Di piringnya terhidang nasi dengan tumisan kacang panjang, ayam goreng dan sambal. Helene sedang meminum es teh manis ketika Ninit menepuk punggungnya. Nyaris saja Helene menyemburkan es teh manis yang berada di dalam mulut. Helene mengumpat dalam hati. Dia melihat Ninit dengan tatapan judes. Ninit hanya tertawa, " Biasa aja dong lihat aku, kok nggak ngajak aku sih makan di sini."
"Tadi lihat kamu lagi ngobrol sama Dani. Serius banget, nggak enak mau ganggu." Helene meneruskan makannya.
"Oh, lagi membahas pertandingan. Gimana persiapanmu?"
"Kalian tega banget sih aku disuruh main badminton. Jago juga enggak. Kamu aja deh yang main badminton." Helene mendumal.
"Enggak usah ya kalau harus berpasangan sama Togap. Lagian kenapa juga aturannya harus berpasangan cowok cewek. Divisi kita 'kan miskin cewek, cuma kita berdua Dewi-Dewi di divisi HR. Enggak ada pilihan. Divisi marketing sih enak, ceweknya banyak." Ninit mengomel sambil mencomot gorengan yang tersedia di piring. Dalam sekejap satu gorengan habis ditelannya. Mungkin dia sangat emosi hingga dilampiaskannya kepada gorengan yang tak berdosa. Apalagi Helene tanpa rasa bersalah menyinggung soal berpasangan dengan Togap. Jelas-jelas Ninit alergi dengan nama itu.
"Hari Sabtu nanti aku mulai berlatih." Helene tersenyum lebar, mendadak dia mengingat Dion.

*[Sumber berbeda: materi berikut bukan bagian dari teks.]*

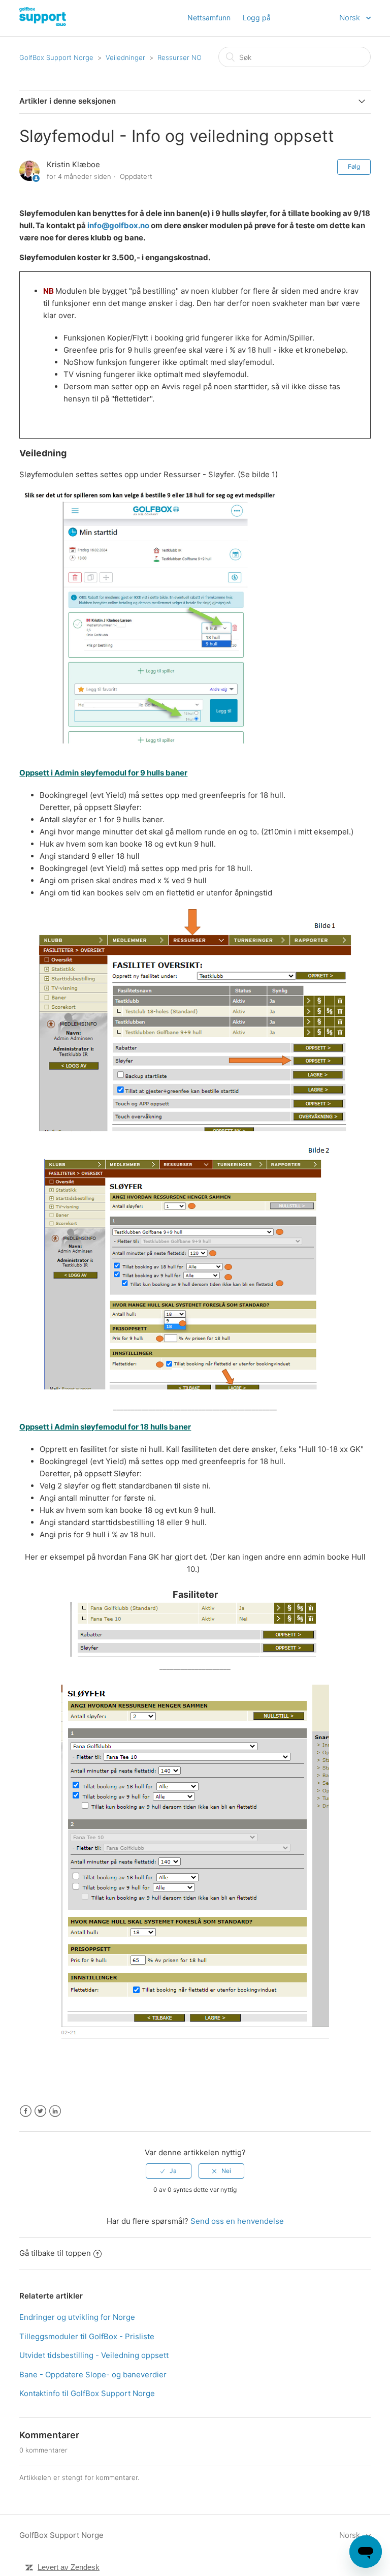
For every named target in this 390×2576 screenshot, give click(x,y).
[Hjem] (74, 23)
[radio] (168, 2171)
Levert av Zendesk (69, 2567)
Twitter (40, 2111)
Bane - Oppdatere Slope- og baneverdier (93, 2374)
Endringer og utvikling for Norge (77, 2317)
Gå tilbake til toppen (55, 2253)
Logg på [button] (257, 17)
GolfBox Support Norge (56, 57)
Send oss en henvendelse (237, 2221)
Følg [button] (354, 166)
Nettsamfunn (209, 17)
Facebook (25, 2111)
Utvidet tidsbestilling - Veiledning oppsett (94, 2355)
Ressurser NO (179, 57)
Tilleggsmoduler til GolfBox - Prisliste (86, 2336)
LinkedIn (55, 2111)
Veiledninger (125, 57)
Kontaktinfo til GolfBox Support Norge (87, 2393)
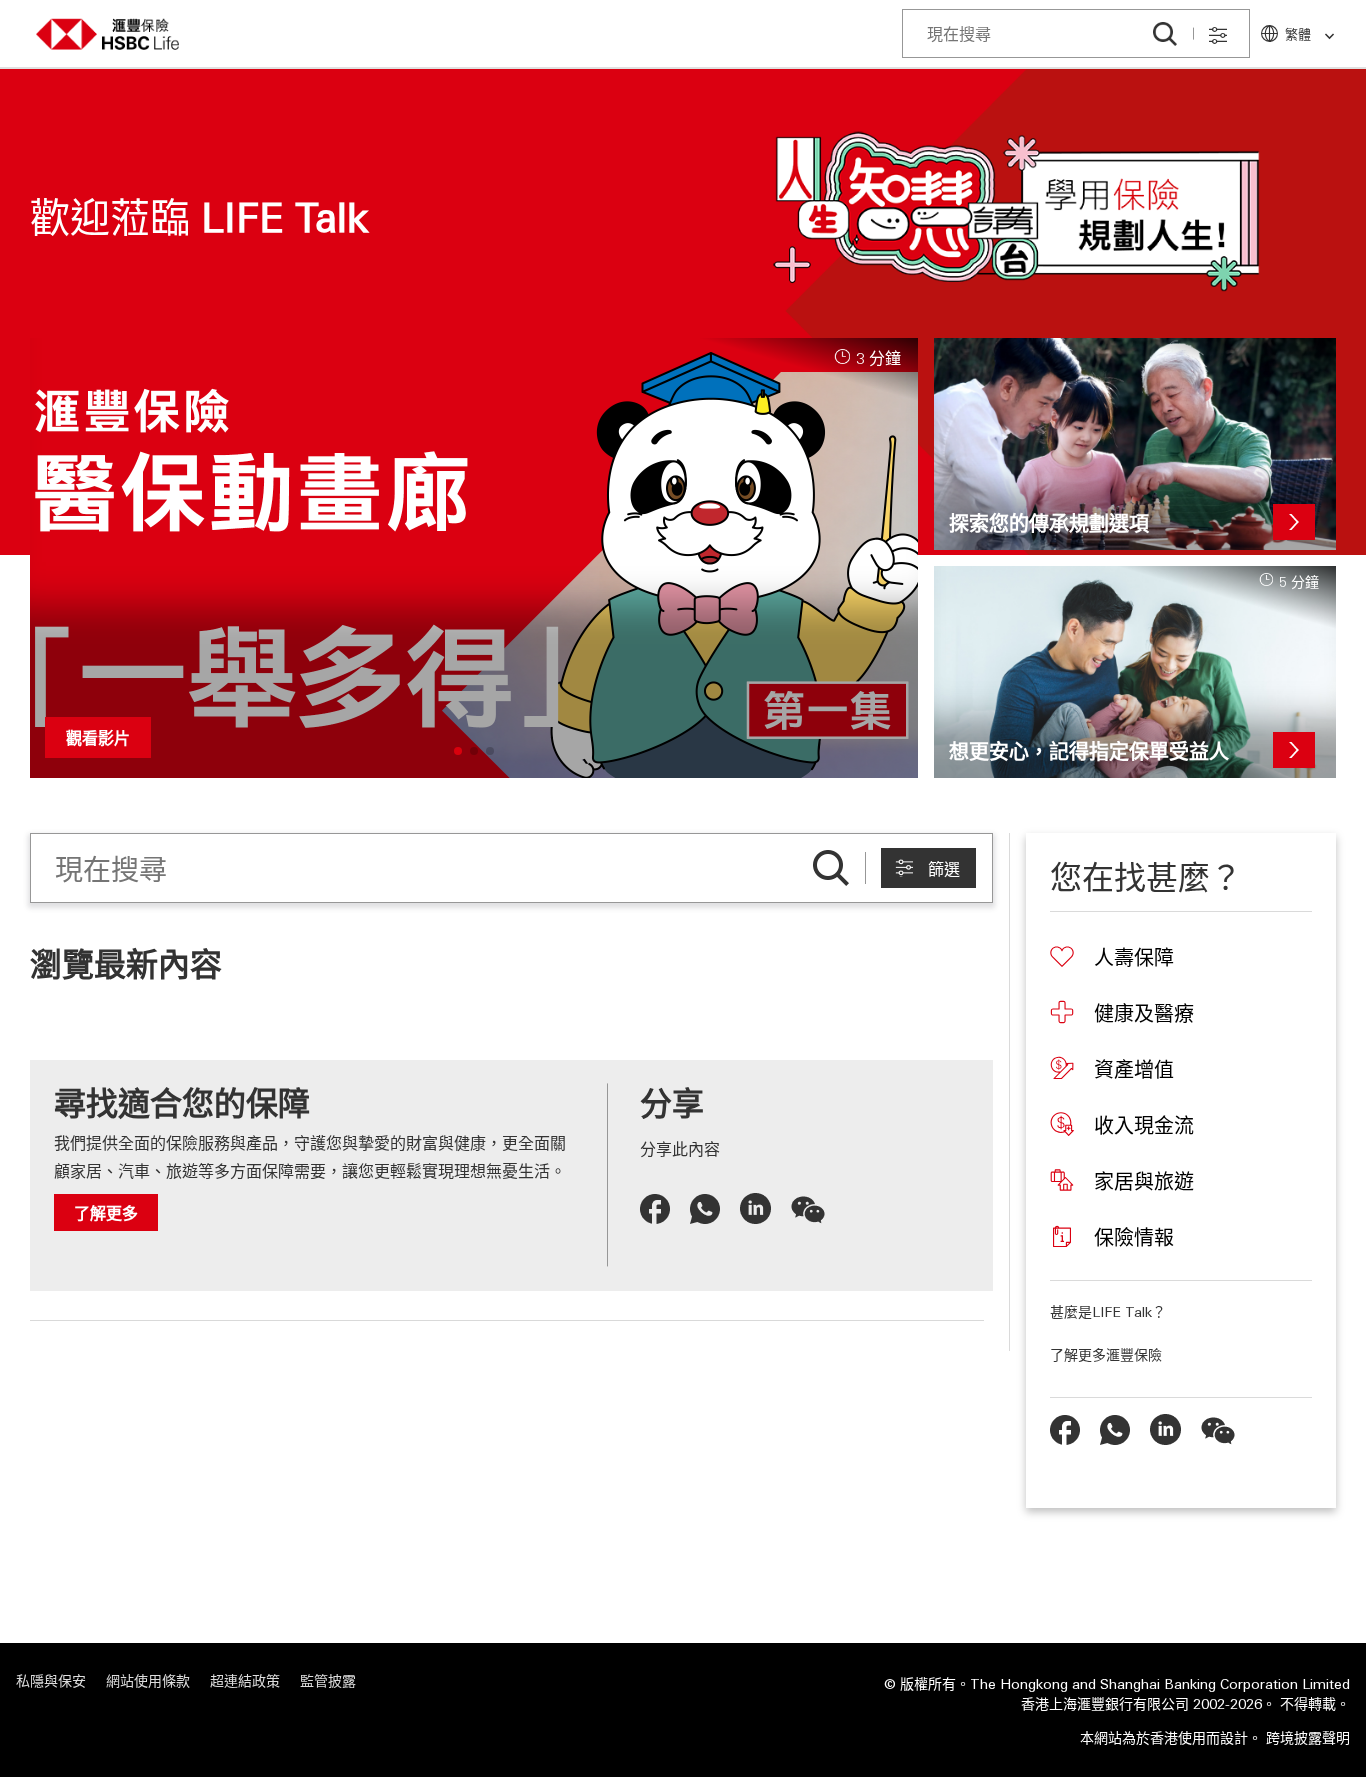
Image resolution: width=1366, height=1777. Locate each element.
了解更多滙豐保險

"Sama pelatih profesional? Mantan atlet?" Ninit bertanya antusias, dia tidak menyangka Helene sedemikian serius mempersiapkan pertandingan ini.

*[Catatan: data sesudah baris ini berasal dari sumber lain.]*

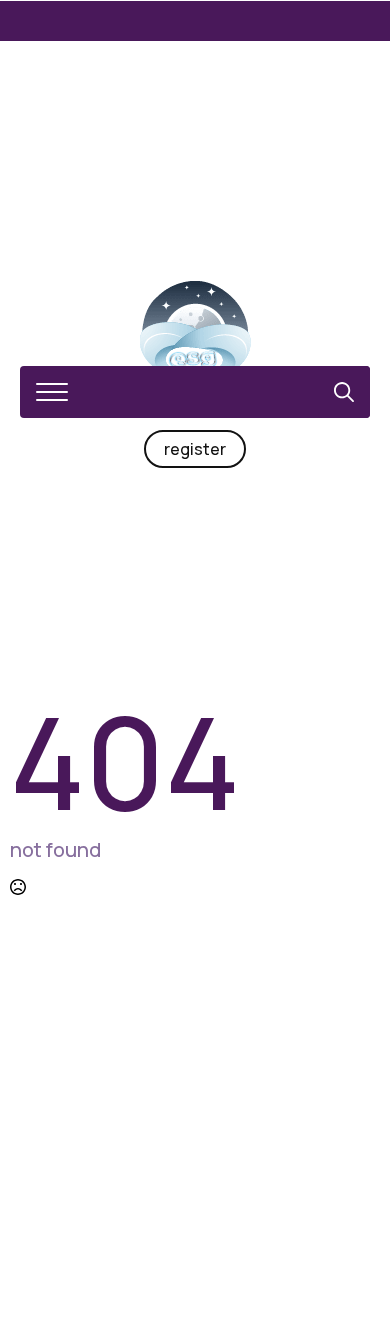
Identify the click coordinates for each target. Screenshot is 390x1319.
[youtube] (267, 1205)
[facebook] (123, 1205)
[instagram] (195, 1205)
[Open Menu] (52, 392)
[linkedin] (231, 1205)
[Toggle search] (344, 392)
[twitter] (159, 1205)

"Nggak! Mungkin malah belum pernah juara tarkam." Helene menjawab seenaknya.
"Tarkam? Apaan tuh!" Ninit ini sejenis makhluk yang pengetahuan dasarnya rada cetek menurut Helene.
"Antar kampung, Nit! Dih!" Helene melihat dengan tatapan meremehkan.
"Ngapain juga Lo latihan sama orang kayak gitu!" Ninit menjadi gemas, dia tidak peduli dengan tatapan Helene.
"Ngapain? Dia ganteng, Nit."
Ninit melongo, Helene hampir memasukkan satu gorengan ke mulut Ninit yang terbuka.
"Dasar nggak beres!" Ninit menyumpah.